Yaşadıkları sorunlardan birbirlerini suçlayan eşlerin, bunun yerine aralarındaki iletişime engel olan olumsuz döngüyü belirlemeleri ve netleştirmelerini sağlamaktır. Böylece çiftler arasında ortaklık yaratılarak yaşadıkları sorunu düello gibi görerek karşışıklı suçlamalardan kurtarılmak hedeflenir.
Duygu odaklı terapi yaklaşımı partnerlerin her birinin davranışlarının altta yatan ve aralarındaki güvenli bağlanmaya engel oluşturan korkuları tanımlar ve bu korkular ile çalışır.
Buradaki korkular terk edilme ya da reddedilmenin davranışa yansıyan şekli olan geri çekilme ya da savunmaya geçmeye karşı olabilmektedir. Terapist çiftler ile bu davranışların nedenlerini ortaya koyarak bu davranışların değişimini hedefler. Bunu yaparken çiftler arasındaki iletişimin önemine değinmek gerekmektedir. Negatif döngüleri ortaya koyarken partneriniz ile süreci nasıl yürüttüğünüz önemlidir.
Partnerinizin ve sizin sıklıkla kullandığınız iletişim türünün hangisi olduğu ortak koşullarda derin iletişime geçebilmek için mühimdir.
5 İletişim Seviyesi:
1.Seviye Raporlama/Anlatma:
Bu seviyedeki iletişim günlük rutinleri anlatmaktan ibarettir. Gün içerisinde başına gelenleri partneri ile paylaşır ancak bu bir iletişim değildir. Karşınızdaki kişi bu durumdan kolayca sıkılabilir.
2.Seviye Tepki Verme:
Bu bireyler yalnızca olaylara verdikleri tepkileri anlatırlar. Yaşanan olayın ne düşündürdüğü ve ne hissettirdiğine odaklanmazlar.

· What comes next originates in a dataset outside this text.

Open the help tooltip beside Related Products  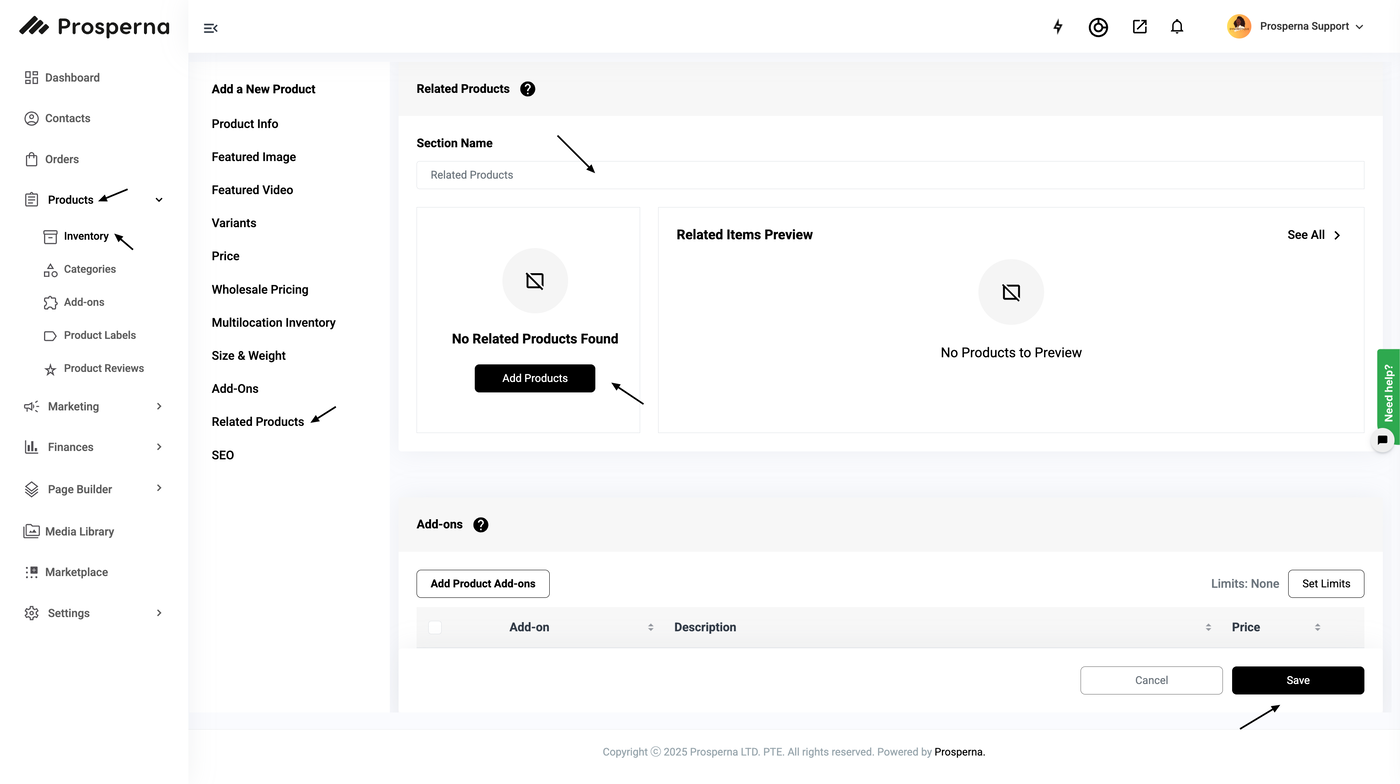[x=528, y=89]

3.Seviye Açıklık ve Kendini Yansıtma:
Çiftler birbirlerine yönelik hayallerini, isteklerini, düşüncelerini, duygularını ve fikirlerini açık bir şekilde ifade ederler. Bu durum birbirlerine karşı açık sözlü olmayı ve kendilerini ortayı içerir.
4. Seviye İlişkiyi Konuşma:
İlişkilerine bir adım geriden bakabilmek. Yargılamadan, suçlayıcı bir dilden uzak kalarak, kendilerini savunmadan ilişkileri hakkında değerlendirme yapabilmek.
5.Seviye. İlişkiyi ve Geçmişi Konuşma:
Bugün ilişkide yaşanan kalıplar bir anda ortaya çıkmamıştır. Bu kalıpların nasıl ortaya çıktığına yönelik önceki etkileşimlerin düşünülmesi ve ifade edilmesi. Şunu bilmek gerekir ki iletişim kalıplarının pek çoğu hayatın erken dönem yaşamlarından kaynaklıdır.